2021/5/23

テレワークが普及しない

テレワーク普及しない
 コロナ禍において、政府はテレワーク活用による出勤者の7割削減を推し進めている。5月11日には西村経済再生担当大臣が経済団体の代表に、テレワークのさらなる促進と実施状況の公表を求めた。もっとも、経団連の古賀・審議員会議長が「数字の1人歩きだけは厳に慎んでいかなければ」と述べるなど、財界の反応は鈍い。

 リクルートワークス研究所がテレワーク実施率の定点観測を行っており、これによると、

・コロナ前(2019年12月)8.8%
・1回目の緊急事態宣言下 32.8%
・2020年12月 18.1%
・2回目の緊急事態宣言下 25.4%
  (リクルートワークス研究所「全国就業実態パネル調査2021」結果)
 
 となっており、1回目に比べて2回目の取り組み度合いは明らかに低下していることがわかる。

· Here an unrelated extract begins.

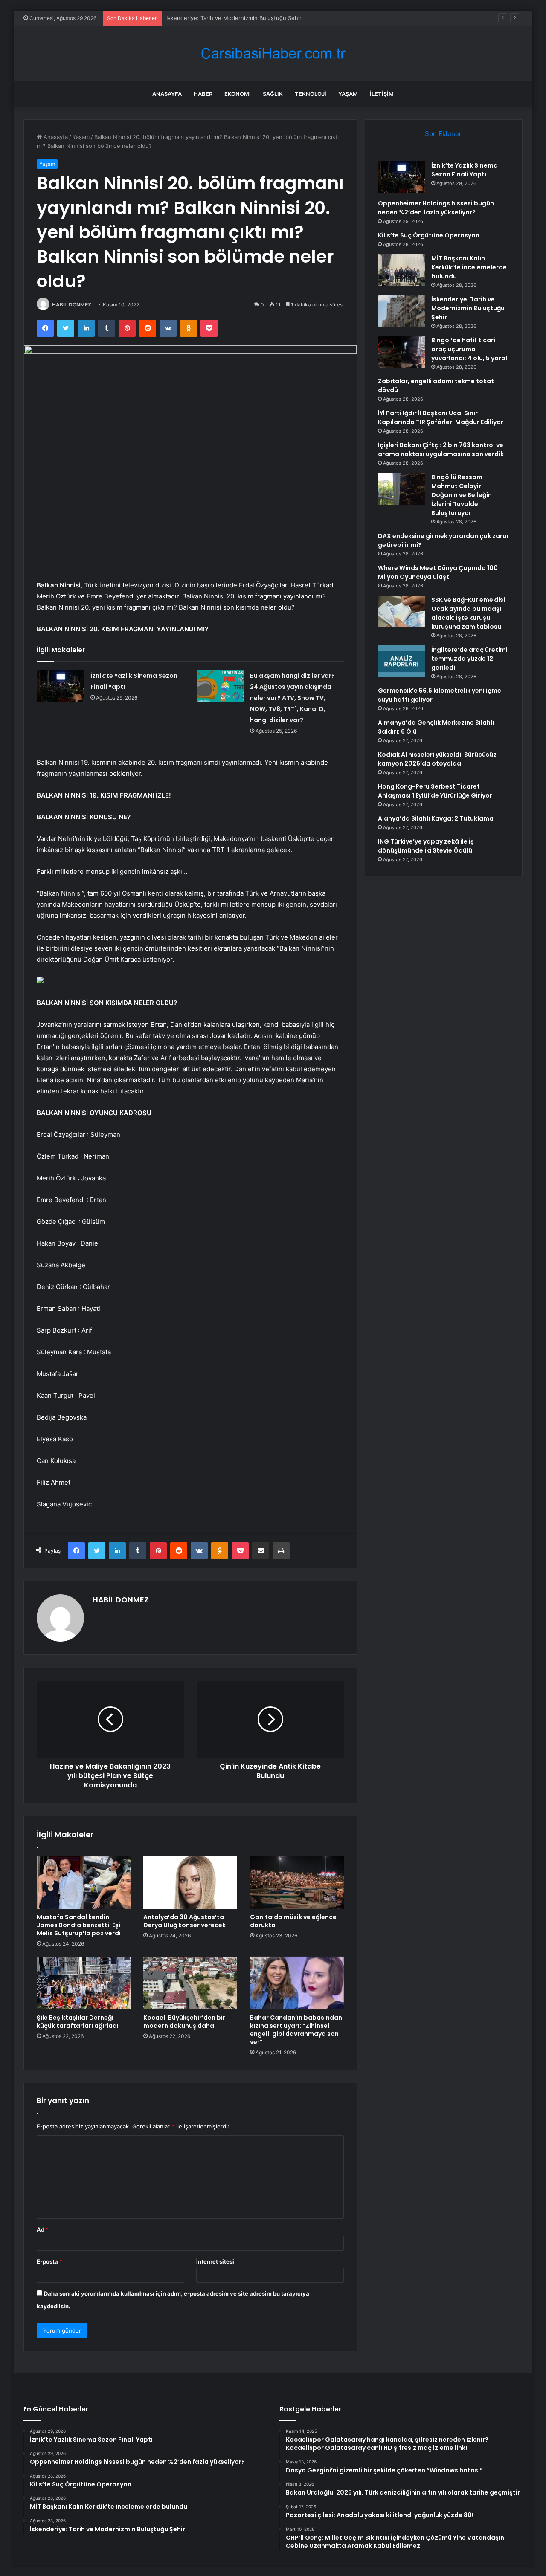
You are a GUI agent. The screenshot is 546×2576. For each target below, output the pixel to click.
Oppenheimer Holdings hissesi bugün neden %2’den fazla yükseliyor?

 ただ、業種による違いも大きく、実施率の高い業種は以下の通りとなっている。
 
①情報通信業(1回目62.1% 2回目54.7%)
②教育・学習支援(1回目52.8% 2回目24.6%)
③公務(1回目45.6% 2回目27.4%)
④金融・保険業(1回目42.5% 2回目35.6%)
⑤不動産業(1回目39.1%、2回目29.5%)
 
 情報通信業、金融・保険業においては、1 回目の宣言以降、継続してテレワークを実施している傾向がみられるが、教育・学習支援、公務においては2回目の低下が顕著である。

 一方、実施率の低い業種は以下の通りである。

①飲食店・宿泊業(1回目12.9%、2回目5.9%)
②医療・福祉(1回目13.0%、2回目11.0%)
③運輸業(1回目16.5%、2回目12.0%)
 
 業種別はある程度想定の範囲内といえるだろう。それでは、役員や管理職といった職種別ではどうなのだろうか。

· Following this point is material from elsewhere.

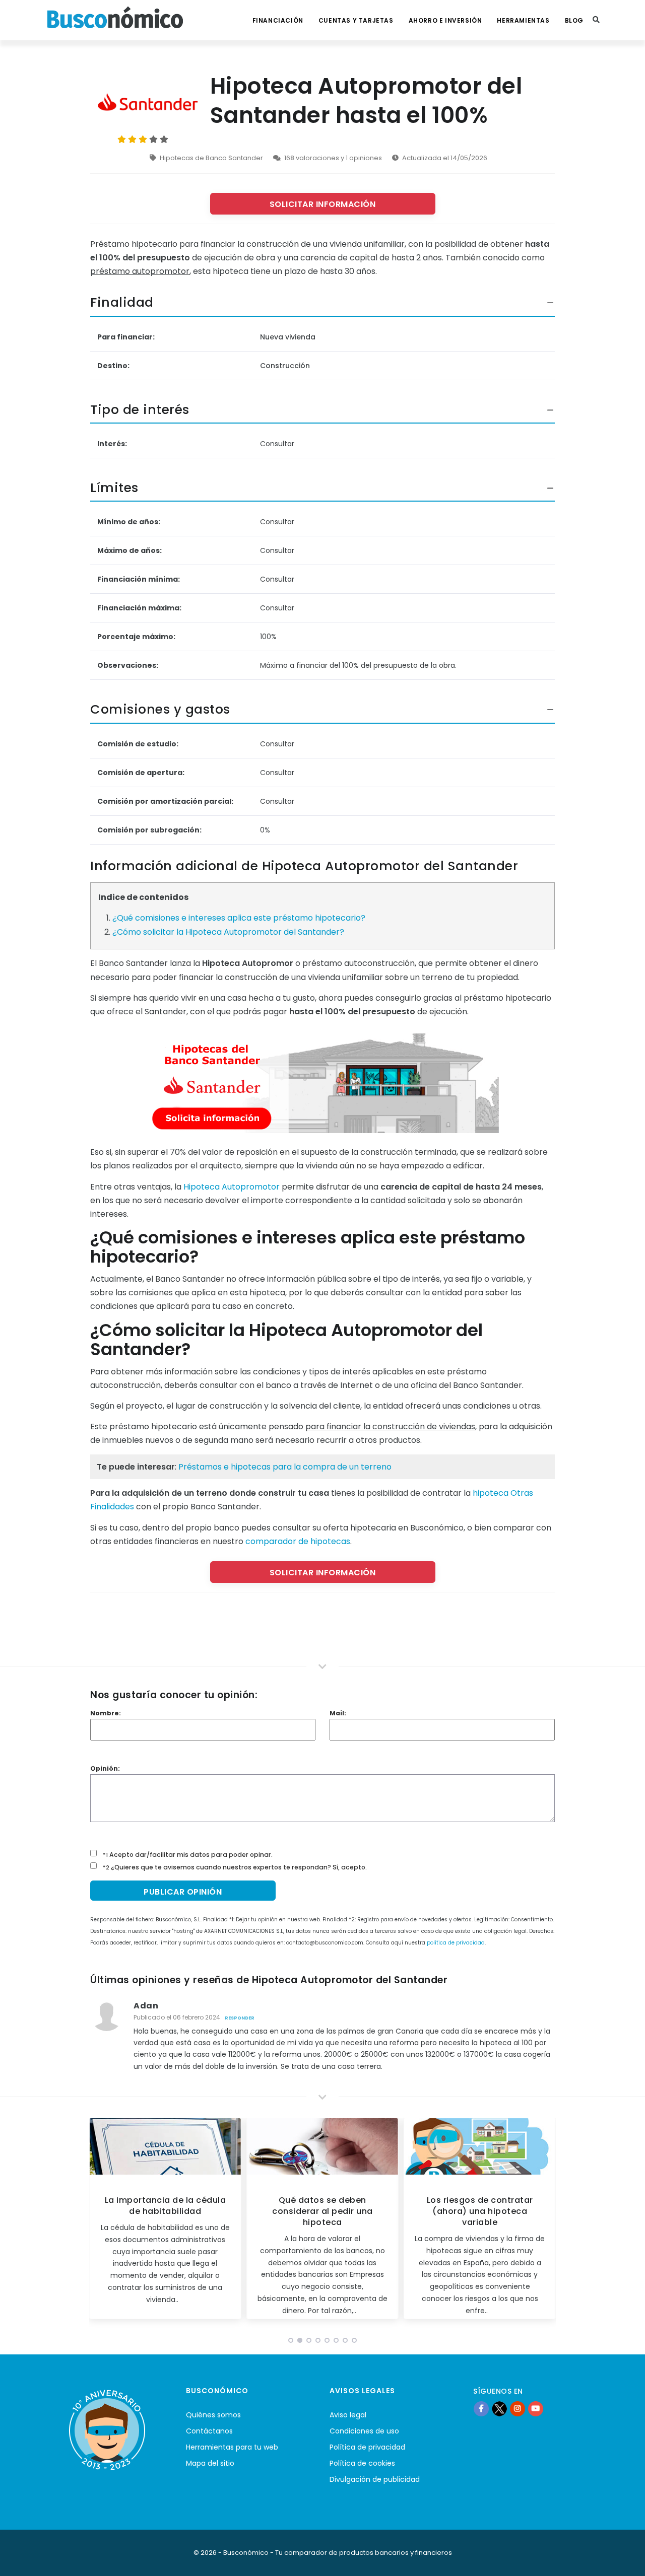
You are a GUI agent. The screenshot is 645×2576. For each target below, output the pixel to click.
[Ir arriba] (622, 2558)
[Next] (546, 2222)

 帝国データバンクが5月14日に発表した「新型コロナウイルス感染症に対する企業の意識調査」結果によると、自社の業務時間全体に占めるテレワークの実施時間を職種別にみると、

・経営層(役員) 平均11.2%
・管理職 同11.8%
・内勤職 同13.4%
・外勤職 同12.4%
 
 となっており、大差はないが、非管理職>管理職>経営層と職位が上に行くほどテレワークに消極的な様子がうかがえる。

 テレワークを実施していない割合は 以下の通りだ。
 
・経営層(役員) 68.8%
・管理職 64.6%
・内勤職 61.3%
・外勤職 64.1%

 こちらも職位が上に行くほど未実施の割合が高くなっており、役職が高くなるにつれテレワークをしなくなるといえそうだ。

 その要因としては、

①経営層や管理職の仕事は、多数の人とのコミュニケーションが求められるのでテレワークをしづらい
②比較的年齢が高く、これまでの仕事の仕方を変えづらい
 
 の両方があると思う。とはいえ、「やろうと思えばできるが、今さら面倒なことをしたくない」というのが多いのではないだろうか。何事もそうだが、トップやリーダーが率先して行わなければ部下は従わない。テレワーク普及の鍵の1つは経営層・管理者の意識と行動にあるのも事実だろう。

 さて、現状でこのような状況なのだから、今後、ワクチン接種が広まれば、テレワーク利用者はますます減っていくと予想される。政府の出勤者7割削減という目標も未達になる、というより目標そのものが忘れ去られそうである。